Orks lead Warhammer 40,000 11th edition with first codex reveal
Orks were named the first codex of 11th edition, and the preview showed GW betting on custom builds, not just new rules. The Trukk, Mek and Warboss all push that message.

Games Workshop put Orks at the front of Warhammer 40,000’s next era at the Big Summer Preview on 26 June 2026, naming Codex: Orks the first codex of the new edition. That is the kind of placement that tells you where the company wants the spotlight to land first: on a faction that can carry a hard reset for list-building, modeling and the feel of the edition, not just another wave of points changes.
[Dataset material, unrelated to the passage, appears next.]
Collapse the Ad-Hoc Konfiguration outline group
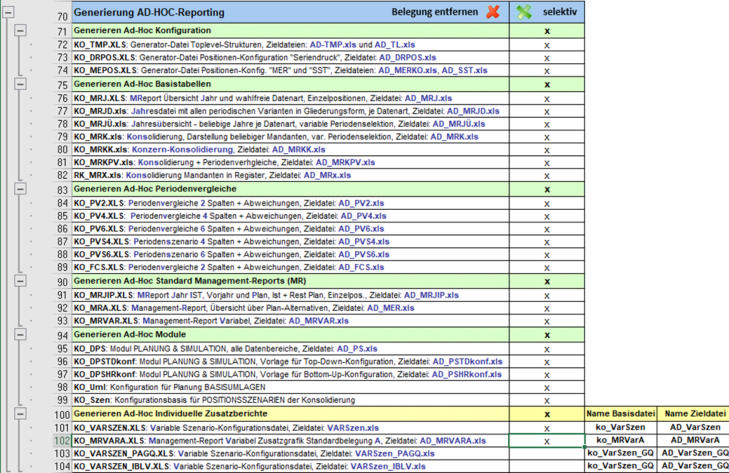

The headline kit was a new Trukk built for kitbash energy, with a grabbin’ klaw or buzzsaw, weapon swaps, ram options and adjustable front axles so it can be posed skidding, turning hard or charging straight in. The new Mek followed the same logic on the tabletop, with a crane arm and a support rule that helps nearby vehicles by giving them +1 to hit rolls. The Warboss went even further on build variety, with four upper head parts and four jaws for 16 head combinations, plus alternate cosmetic pieces including a bionic eye, horned helmet, an Abaddon-style hair-squig topknot, an Orkified Commissar’s cap, an Attack Squig on a chain, an Ammo Grot and a pile of extra gubbinz.
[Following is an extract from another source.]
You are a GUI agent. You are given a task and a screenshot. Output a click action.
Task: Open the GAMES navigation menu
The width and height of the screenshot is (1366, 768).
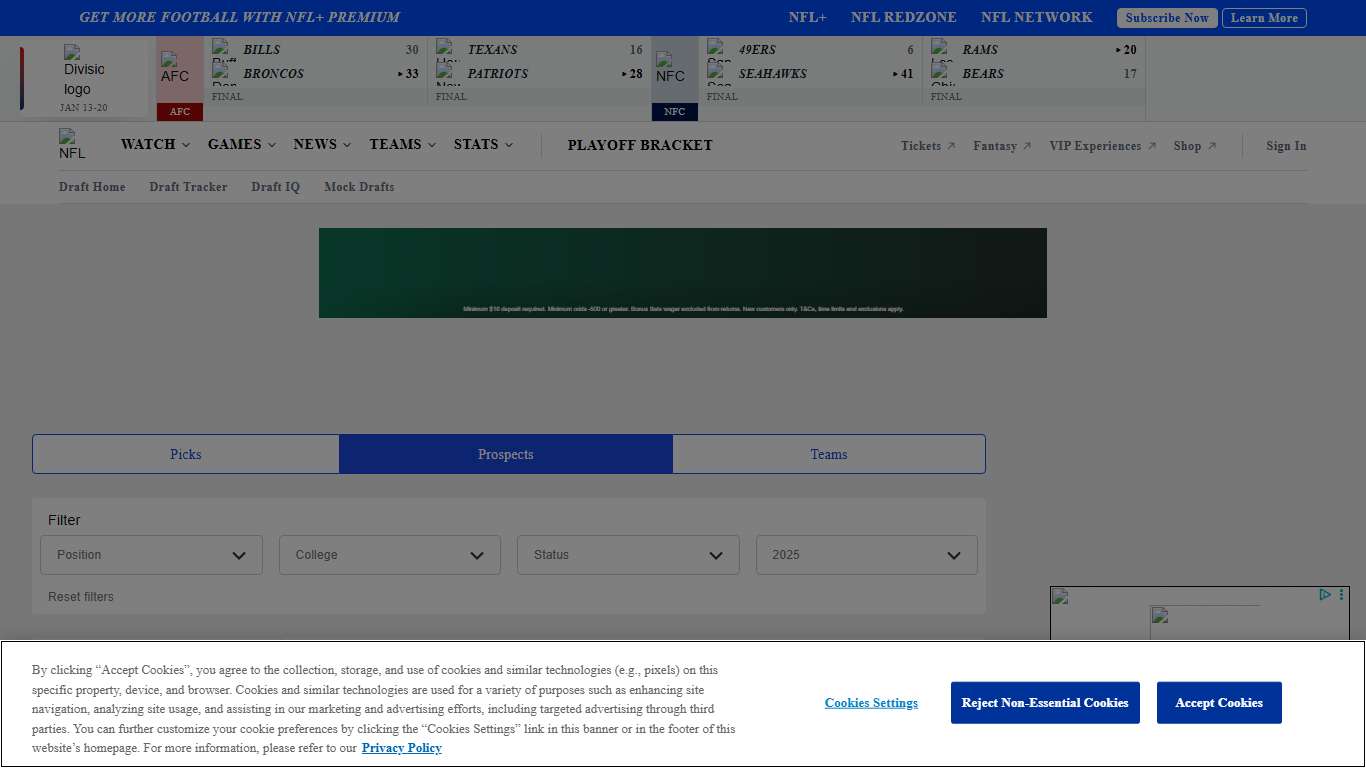(240, 145)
The rules reveal makes it clear that Orks are not just getting fresh plastic. The codex will bring a reworked Waaagh! army rule that rewards Orks for getting riled up, along with 15 detachments. Warhammer Community also said the new edition will launch with more than 70 new and updated detachments overall, and the Ork faction focus showed three starter builds, including updated versions of Taktikal Brigade and DAKKA! DAKKA! DAKKA!, plus a new Rollin’ Deff detachment that buffs Battlewagons. That is a strong signal that 11th edition is being built around faction identity and army-shaping choices right out of the gate.
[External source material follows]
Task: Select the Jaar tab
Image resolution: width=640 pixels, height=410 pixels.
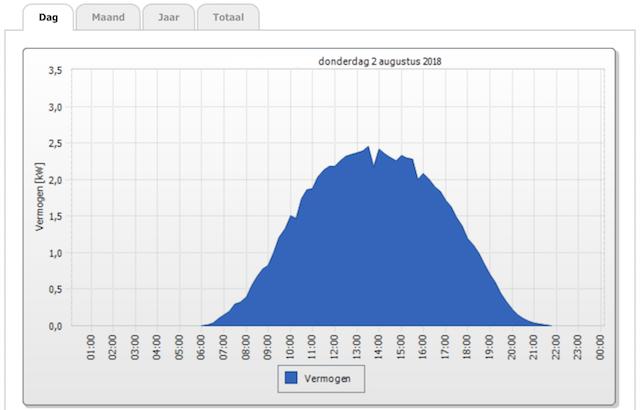Action: point(167,17)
The codex itself looks broader than a plain rules book. Games Workshop said it will include more lore and gaming content than ever, with painting tips, art, faction lore, battleground coverage and a collecting section that splits Ork armies into four archetypes. That matters because it gives veteran Warbosses something to chew on while also making the book useful for anyone deciding how to start or expand an Ork force for Armageddon-era 40k. The Armageddon release material says the horde has swollen after Ghazghkull Thraka’s return, and the Space Marines have answered with Operation Imperator.
Warhammer Community’s downloads page had already listed the Orks faction pack as last updated on 9 June 2026, so the faction was already getting new-edition support before the codex announcement landed. With Orks now opening the 11th-edition run, the message is blunt: replace your index-era assumptions early, because GW is using the green tide to set the tone for everything that follows.